2007年9月11日火曜日

水清ければ魚棲まず

 知り合いの外資系企業の駐在員(イタリア人)は、日本語の勉強を兼ねてよくテレビの時代劇を見るそうだ。その感想がなかなか面白い。たとえば水戸黄門が、なぜあんなに人気があるのか理解できないという。パターンはいつも同じで、悪代官を懲らしめるというストーリー。
 腑に落ちないのは、あの程度の些事が問題になることだ。賄賂を取ったり、善良なライバルを陥れたりすることのどこが悪い。わが祖国イタリアで、そんなことを一々取り上げていたら、行政どころか社会そのものが成りたたなくなる。

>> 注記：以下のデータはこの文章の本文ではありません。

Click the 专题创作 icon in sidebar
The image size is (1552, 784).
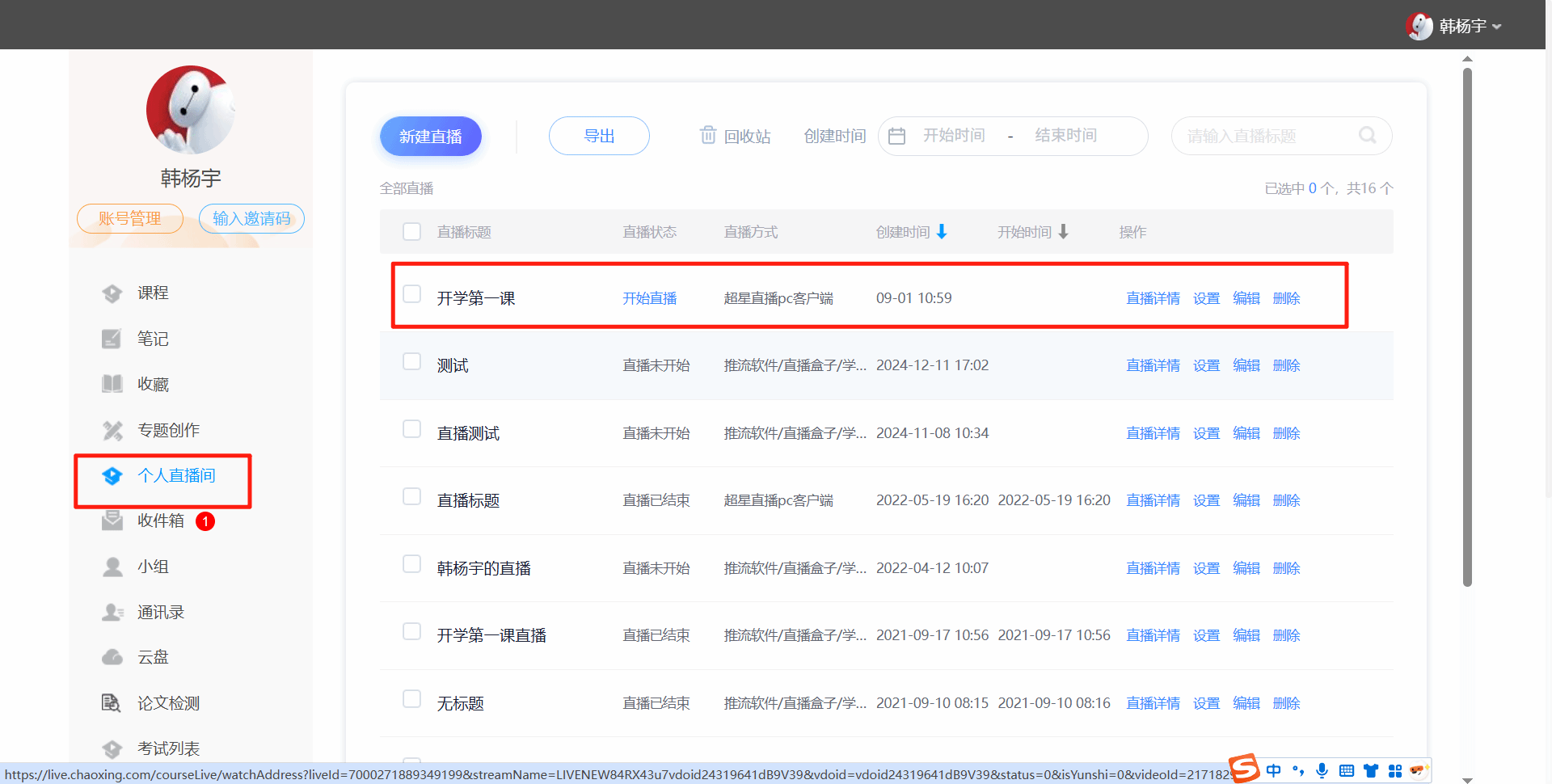pyautogui.click(x=112, y=430)
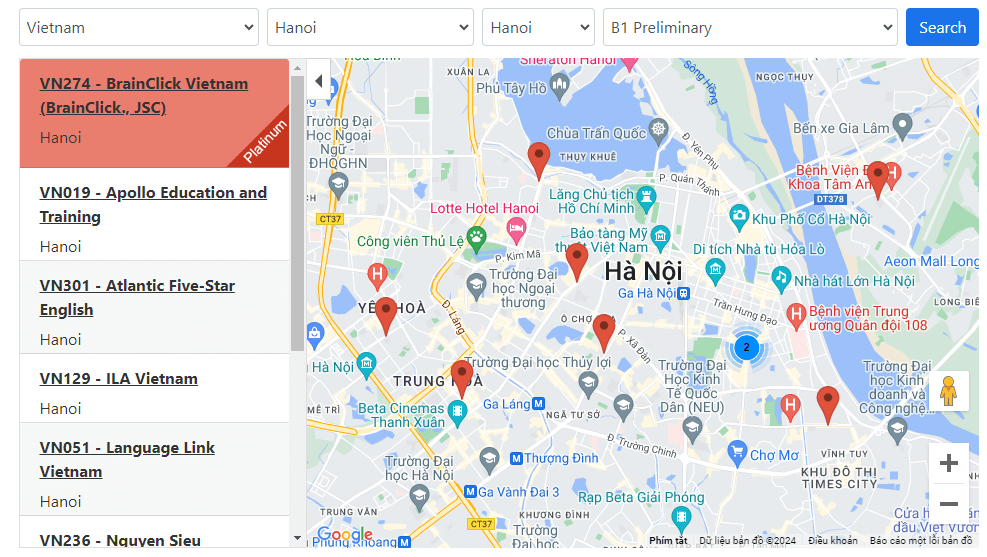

 その意見を聞いて直ちに連想したのは中国だ。ついでに水清くして魚棲まずということわざも思い出した。このような大らかな意見を聞くと、昨今のわが国の政治の混乱は、いかにも子供っぽく感じられる。マスコミの記者諸君は、たぶん宝塚少女歌劇の熱烈ファンに違いない。政治家を論評する視点はただ一つ、“清く正しく美しく”だけなのだ。たとえば生き馬の目を抜く国際関係についての、政治家の見識や能力をどのように評価するのだろう。